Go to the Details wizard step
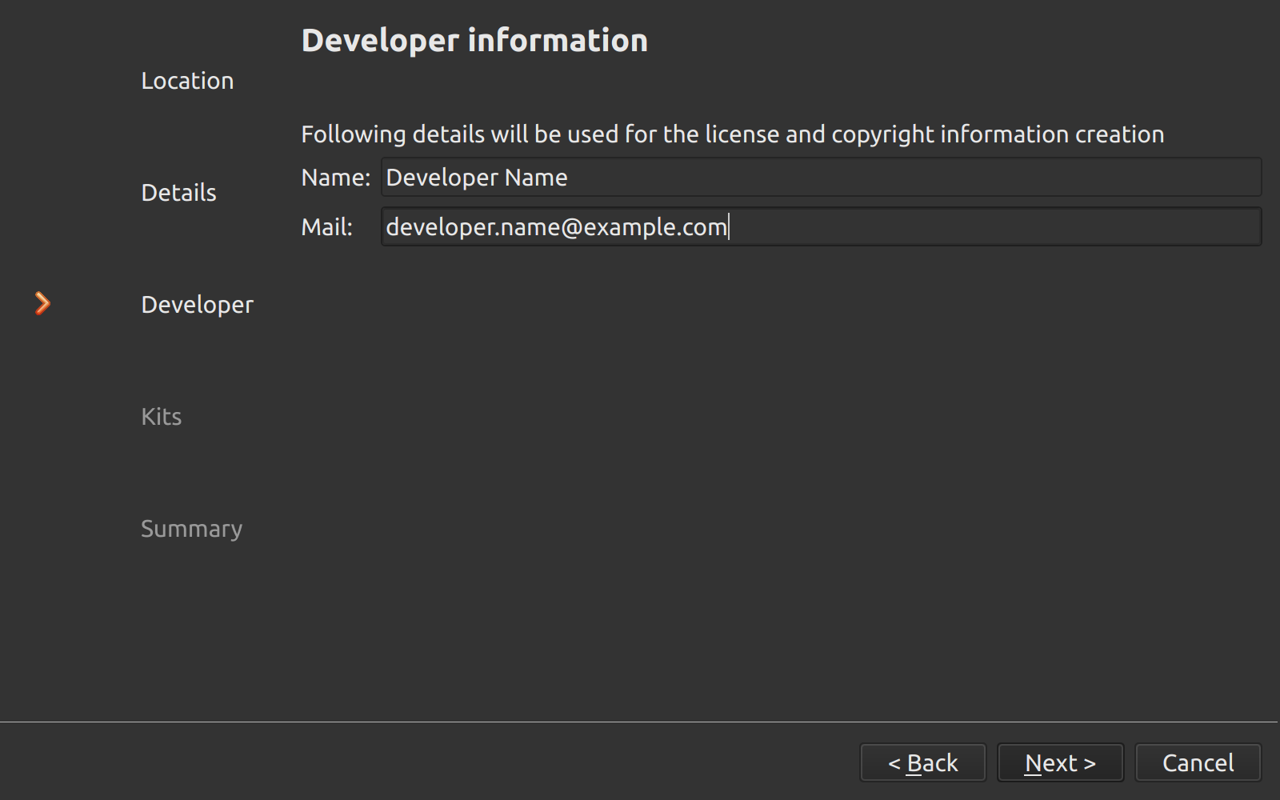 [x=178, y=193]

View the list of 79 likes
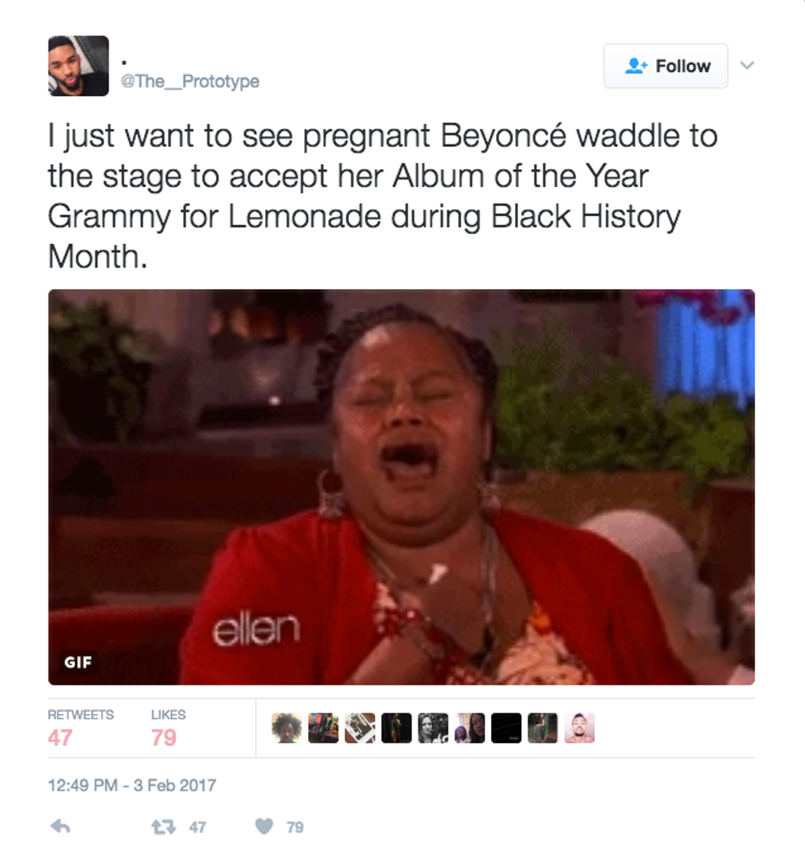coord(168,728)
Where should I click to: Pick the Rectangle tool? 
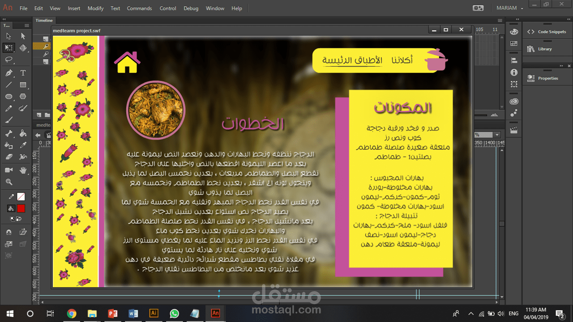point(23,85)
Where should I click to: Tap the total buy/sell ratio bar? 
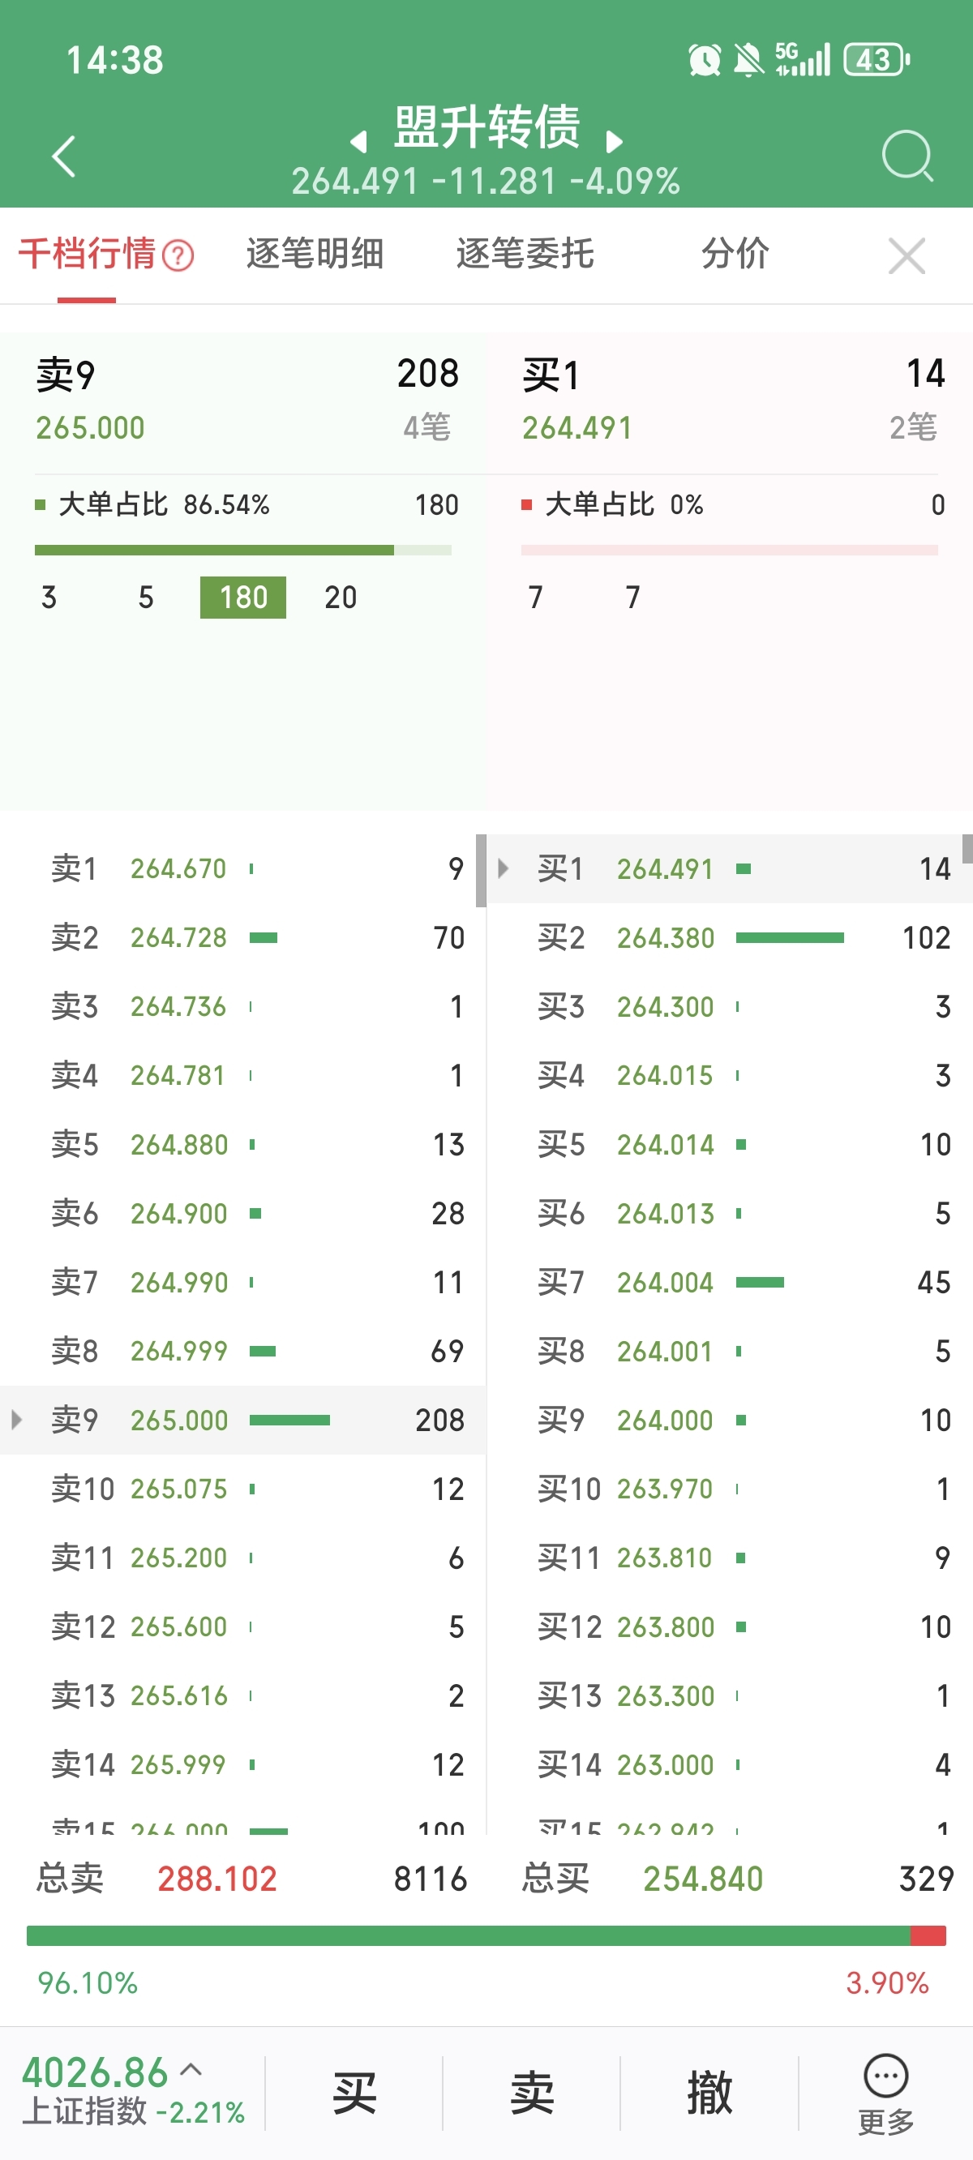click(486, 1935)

------------------------------------

A faithful copy of all the records is required, with the pictures left out.

EXPECTED OUTPUT:
Go to the Details wizard step
 [x=178, y=193]

View the list of 79 likes
coord(168,728)
Where should I click to: Pick the Rectangle tool? 
point(23,85)
Where should I click to: Tap the total buy/sell ratio bar? 
click(486, 1935)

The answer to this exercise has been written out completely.